Data extracted from a collection:
======
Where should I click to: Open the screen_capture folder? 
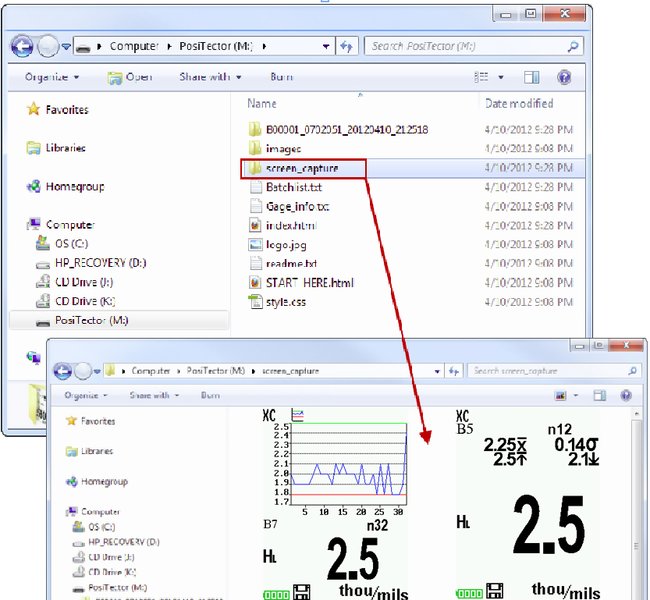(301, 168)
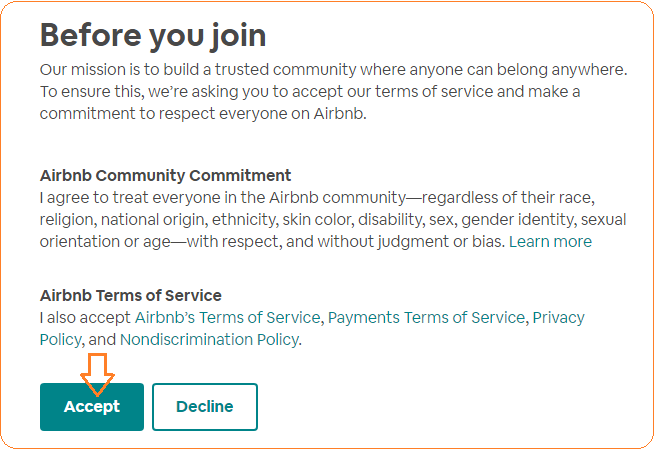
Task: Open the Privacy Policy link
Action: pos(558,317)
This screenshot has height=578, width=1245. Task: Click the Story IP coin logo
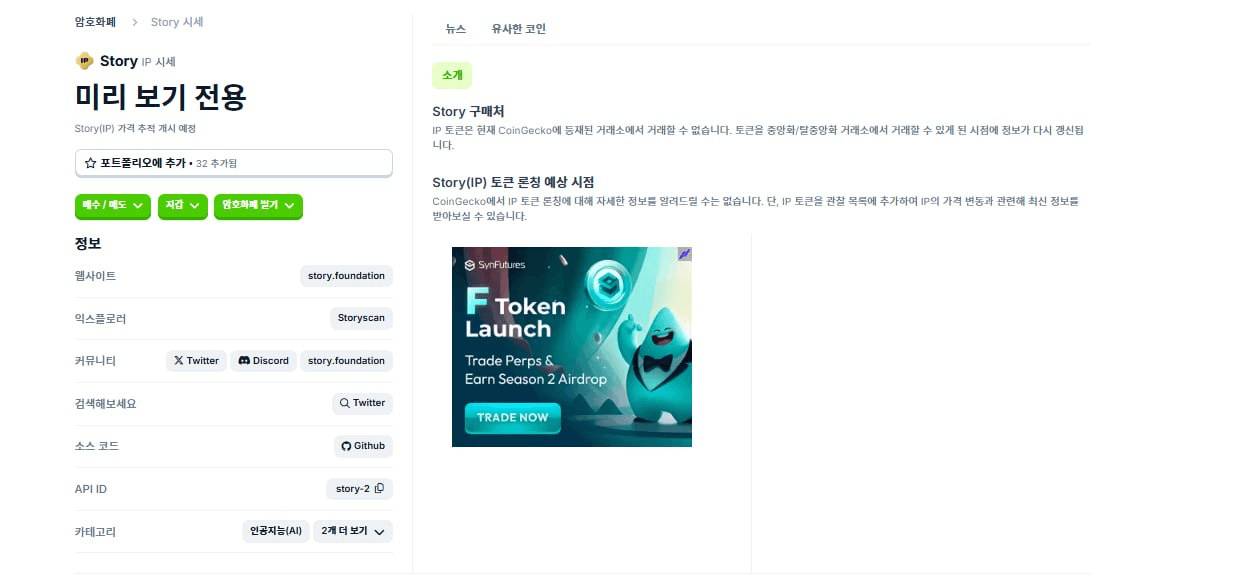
======
### What you will do
Every line above should be retyped exactly; the pictures do not belong in the copy.

### Output for this task
Where should I click to: Open the screen_capture folder? 
(301, 168)
Task: Open the Privacy Policy link
Action: pos(558,317)
This screenshot has height=578, width=1245. Task: Click the Story IP coin logo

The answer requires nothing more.